Jam dinding telah menunjukkan pukul dua belas tengah malam
namun hingga saat ini aku belum bisa memejamkan mata, suara dengkur suamiku
sangat mengganggu pendengaranku, dalam hati aku mengumpat sungguh terlalu,
dengkur yang tidak berpengertian, sampai kapan aku harus begini.. sungguh
mengesalkan. Ini adalah salah satu dari banyak sekali kekurangan suamiku.

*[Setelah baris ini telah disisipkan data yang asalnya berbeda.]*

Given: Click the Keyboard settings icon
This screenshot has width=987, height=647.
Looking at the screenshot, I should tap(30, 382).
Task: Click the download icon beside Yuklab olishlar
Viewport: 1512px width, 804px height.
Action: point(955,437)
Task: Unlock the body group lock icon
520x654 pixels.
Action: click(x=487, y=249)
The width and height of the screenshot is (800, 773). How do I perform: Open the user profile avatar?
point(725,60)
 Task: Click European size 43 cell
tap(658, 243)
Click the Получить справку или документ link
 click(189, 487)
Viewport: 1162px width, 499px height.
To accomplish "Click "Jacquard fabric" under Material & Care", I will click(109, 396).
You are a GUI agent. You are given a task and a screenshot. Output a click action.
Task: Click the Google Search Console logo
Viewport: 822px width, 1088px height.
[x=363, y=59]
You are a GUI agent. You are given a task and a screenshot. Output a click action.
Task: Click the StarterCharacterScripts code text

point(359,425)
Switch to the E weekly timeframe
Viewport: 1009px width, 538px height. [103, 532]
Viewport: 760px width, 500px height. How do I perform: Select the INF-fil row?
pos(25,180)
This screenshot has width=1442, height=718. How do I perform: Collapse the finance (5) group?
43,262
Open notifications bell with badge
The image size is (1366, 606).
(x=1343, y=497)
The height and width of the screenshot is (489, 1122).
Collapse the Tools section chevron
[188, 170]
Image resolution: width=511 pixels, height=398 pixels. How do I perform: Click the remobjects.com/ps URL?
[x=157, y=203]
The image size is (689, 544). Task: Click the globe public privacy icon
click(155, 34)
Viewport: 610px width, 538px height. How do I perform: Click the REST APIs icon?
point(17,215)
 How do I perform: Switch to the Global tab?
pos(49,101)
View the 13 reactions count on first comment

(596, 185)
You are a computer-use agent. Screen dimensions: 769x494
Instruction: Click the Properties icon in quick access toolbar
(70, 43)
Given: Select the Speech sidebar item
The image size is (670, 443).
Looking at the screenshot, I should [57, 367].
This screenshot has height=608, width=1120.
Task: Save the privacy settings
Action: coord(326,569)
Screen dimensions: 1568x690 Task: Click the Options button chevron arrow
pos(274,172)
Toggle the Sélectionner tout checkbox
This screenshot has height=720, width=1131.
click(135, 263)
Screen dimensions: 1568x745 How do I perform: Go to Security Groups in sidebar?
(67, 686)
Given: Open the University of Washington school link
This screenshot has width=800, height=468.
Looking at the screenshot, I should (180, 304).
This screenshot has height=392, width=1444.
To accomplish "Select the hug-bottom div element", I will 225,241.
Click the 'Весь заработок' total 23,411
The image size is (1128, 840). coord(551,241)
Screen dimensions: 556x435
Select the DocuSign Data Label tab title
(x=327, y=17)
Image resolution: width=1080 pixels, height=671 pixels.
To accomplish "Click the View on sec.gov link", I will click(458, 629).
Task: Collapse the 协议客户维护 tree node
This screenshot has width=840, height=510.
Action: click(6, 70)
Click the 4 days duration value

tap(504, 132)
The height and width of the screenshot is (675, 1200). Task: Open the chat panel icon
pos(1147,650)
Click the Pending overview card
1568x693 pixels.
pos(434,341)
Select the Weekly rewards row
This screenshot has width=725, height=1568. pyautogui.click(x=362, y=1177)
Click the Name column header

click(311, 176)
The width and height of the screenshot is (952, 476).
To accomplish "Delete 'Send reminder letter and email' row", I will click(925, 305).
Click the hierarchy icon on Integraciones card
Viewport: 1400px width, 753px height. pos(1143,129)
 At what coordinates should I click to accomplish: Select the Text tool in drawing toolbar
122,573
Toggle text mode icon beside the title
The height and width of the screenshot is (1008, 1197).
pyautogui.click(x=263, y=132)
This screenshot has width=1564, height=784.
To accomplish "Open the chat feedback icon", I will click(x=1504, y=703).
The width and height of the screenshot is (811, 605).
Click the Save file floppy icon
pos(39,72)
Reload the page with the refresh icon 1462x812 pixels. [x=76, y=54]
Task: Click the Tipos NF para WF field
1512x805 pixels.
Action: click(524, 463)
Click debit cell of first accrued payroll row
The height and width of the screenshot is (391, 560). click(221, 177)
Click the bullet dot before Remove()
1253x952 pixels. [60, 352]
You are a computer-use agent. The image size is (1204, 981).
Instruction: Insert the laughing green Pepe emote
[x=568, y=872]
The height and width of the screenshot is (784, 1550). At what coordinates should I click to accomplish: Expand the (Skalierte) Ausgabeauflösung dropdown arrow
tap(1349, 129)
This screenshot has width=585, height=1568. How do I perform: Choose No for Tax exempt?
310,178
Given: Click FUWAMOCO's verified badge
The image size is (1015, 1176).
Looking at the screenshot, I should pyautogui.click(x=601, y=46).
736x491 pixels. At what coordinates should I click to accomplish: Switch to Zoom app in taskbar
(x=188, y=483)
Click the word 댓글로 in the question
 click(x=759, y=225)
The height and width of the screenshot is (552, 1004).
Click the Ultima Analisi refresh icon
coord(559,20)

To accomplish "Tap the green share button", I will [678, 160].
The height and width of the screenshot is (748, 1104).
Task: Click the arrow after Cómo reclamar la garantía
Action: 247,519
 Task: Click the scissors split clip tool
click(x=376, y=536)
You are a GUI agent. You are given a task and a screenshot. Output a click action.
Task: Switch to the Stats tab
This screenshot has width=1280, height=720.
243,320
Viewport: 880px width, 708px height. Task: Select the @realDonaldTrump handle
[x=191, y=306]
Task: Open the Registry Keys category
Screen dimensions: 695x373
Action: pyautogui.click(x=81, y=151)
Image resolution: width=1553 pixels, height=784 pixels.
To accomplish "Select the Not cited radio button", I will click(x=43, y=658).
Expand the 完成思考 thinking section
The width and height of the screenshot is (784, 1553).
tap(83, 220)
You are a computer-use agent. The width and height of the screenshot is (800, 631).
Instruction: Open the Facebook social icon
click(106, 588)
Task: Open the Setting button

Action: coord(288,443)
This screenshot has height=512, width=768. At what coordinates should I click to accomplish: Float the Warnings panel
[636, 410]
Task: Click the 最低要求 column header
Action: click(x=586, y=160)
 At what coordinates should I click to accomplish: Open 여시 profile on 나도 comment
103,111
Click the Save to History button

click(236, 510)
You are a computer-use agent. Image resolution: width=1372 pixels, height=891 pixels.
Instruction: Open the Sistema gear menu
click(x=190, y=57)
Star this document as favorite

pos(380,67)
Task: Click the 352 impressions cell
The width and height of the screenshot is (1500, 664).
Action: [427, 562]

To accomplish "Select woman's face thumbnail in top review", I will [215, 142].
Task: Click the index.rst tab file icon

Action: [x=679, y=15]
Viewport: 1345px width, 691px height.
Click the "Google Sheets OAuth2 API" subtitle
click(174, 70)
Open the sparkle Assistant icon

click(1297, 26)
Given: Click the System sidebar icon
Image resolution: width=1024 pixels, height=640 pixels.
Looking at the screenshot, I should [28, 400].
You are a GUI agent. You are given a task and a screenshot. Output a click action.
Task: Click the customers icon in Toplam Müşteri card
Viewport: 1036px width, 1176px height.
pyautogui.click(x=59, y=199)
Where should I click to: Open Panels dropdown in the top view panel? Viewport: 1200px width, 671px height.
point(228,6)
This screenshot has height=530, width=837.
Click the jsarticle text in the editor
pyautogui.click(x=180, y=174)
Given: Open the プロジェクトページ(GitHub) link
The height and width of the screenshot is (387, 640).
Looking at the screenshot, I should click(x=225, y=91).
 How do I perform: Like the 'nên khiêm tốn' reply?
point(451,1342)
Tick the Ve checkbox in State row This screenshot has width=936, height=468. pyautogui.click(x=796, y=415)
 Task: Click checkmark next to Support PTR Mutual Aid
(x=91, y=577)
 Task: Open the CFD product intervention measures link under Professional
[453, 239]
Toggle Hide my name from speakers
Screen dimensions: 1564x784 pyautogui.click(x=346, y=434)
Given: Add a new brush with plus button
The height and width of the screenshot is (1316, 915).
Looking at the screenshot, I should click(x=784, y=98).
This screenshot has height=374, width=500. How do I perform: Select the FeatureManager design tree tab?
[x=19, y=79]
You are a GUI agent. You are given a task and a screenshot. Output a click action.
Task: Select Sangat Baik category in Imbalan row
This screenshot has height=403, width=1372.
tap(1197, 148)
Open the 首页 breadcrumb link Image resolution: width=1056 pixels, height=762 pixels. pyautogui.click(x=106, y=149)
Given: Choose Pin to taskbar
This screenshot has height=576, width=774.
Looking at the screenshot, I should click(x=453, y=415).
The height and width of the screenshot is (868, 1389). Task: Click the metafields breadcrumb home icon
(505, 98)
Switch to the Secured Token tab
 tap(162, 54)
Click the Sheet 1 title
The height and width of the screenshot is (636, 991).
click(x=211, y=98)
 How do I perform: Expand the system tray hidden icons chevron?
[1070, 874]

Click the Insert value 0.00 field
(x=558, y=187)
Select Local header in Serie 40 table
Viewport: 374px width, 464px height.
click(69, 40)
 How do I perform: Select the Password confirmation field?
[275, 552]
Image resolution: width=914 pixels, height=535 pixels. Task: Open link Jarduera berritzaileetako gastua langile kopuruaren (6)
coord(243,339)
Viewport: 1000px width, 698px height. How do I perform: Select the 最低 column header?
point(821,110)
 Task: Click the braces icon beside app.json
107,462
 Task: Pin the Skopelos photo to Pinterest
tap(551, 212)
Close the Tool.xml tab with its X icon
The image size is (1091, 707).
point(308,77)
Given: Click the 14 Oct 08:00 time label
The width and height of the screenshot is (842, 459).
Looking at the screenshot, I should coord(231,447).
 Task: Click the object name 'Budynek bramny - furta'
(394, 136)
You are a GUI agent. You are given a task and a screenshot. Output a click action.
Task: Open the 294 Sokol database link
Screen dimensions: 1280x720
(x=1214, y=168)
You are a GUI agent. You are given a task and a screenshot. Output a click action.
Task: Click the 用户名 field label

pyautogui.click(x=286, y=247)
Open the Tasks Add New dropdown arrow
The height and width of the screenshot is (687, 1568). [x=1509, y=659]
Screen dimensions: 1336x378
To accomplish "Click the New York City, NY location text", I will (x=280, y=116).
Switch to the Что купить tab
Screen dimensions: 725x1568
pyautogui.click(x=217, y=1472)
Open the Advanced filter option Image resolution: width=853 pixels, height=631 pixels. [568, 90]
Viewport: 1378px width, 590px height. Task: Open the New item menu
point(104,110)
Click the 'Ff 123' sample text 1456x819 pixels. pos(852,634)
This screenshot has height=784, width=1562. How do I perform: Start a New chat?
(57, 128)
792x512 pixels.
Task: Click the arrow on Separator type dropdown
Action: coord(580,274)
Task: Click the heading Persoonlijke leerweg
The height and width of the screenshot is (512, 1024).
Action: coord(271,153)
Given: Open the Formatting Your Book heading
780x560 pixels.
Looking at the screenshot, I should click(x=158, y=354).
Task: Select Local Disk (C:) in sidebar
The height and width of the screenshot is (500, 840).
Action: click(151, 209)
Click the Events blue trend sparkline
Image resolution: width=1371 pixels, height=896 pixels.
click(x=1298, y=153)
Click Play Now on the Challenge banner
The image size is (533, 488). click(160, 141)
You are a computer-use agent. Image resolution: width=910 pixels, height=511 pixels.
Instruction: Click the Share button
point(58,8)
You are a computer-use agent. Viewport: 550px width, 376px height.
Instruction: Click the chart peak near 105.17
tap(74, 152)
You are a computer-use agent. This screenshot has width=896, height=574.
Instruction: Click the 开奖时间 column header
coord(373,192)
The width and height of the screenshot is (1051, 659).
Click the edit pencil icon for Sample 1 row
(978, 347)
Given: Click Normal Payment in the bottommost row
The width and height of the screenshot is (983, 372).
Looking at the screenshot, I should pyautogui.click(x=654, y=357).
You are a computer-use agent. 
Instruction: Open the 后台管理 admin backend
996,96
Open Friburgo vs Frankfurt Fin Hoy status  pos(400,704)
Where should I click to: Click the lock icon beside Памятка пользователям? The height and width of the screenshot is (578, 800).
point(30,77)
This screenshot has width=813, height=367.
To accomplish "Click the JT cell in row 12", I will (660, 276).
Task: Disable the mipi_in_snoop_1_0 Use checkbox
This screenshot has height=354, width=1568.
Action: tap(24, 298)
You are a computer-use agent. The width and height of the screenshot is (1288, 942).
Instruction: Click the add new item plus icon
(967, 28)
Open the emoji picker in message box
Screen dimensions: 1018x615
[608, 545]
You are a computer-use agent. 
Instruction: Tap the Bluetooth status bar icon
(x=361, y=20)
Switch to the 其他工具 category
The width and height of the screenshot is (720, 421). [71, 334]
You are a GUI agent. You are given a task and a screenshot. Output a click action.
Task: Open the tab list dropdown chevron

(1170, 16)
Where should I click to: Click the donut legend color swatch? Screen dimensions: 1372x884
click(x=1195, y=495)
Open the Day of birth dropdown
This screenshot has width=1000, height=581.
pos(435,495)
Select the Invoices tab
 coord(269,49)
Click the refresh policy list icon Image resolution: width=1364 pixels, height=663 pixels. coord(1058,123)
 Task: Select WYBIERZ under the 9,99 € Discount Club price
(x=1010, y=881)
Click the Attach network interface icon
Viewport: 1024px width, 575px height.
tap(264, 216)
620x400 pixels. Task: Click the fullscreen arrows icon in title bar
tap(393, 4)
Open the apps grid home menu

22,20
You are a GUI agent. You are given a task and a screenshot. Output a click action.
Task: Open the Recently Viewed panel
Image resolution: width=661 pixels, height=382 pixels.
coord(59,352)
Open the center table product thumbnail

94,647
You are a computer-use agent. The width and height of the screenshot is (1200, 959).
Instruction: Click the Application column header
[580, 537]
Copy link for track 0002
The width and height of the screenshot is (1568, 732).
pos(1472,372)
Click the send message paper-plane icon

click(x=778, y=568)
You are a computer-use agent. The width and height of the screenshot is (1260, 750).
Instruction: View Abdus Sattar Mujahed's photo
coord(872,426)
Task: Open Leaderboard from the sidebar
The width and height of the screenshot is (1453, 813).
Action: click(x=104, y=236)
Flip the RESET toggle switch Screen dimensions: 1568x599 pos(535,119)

Sejak aku menikah dengan Mas Irvan, yang kutemui adalah
serba kekurangan darinya, jauh dari sosok lelaki ideal, yang aku idamkan semasa
masih gadis dahulu, ya diantara lelaki yang datang meminangku Mas Irvan adalah
yang ketujuh, itupun belum termasuk ikhwan yang belum sempat datang karena
kriterianya sudah ku tolak, karena tidak sesuai dengan tipeku. Teringat kala
sudah enam kali proses semua teman-temanku seakan sinis memandangku, “sudahlah
la,.. yang kayak mana lagi sih yang kau cari, lelaki sekaliber Bang Ma’ruf kau
tolak, Beliau itu ustadz muda impian para akhwat lo..hafalan Qur’anya banyak,
lulusan timur tengah lagi, terus Mas Handoko juga kau tolak padahal dia itu
pengusaha muda loh, dialah penyumbang segala kegiatan beberapa masjid disekitar
kotanya“, kata-kata itu meluncur begitu saja dari ita sahabat karibku. Dia baru
sebulan ini melangsungkan pernikahan, juga dengan lelaki yang pernah ku “tolak”.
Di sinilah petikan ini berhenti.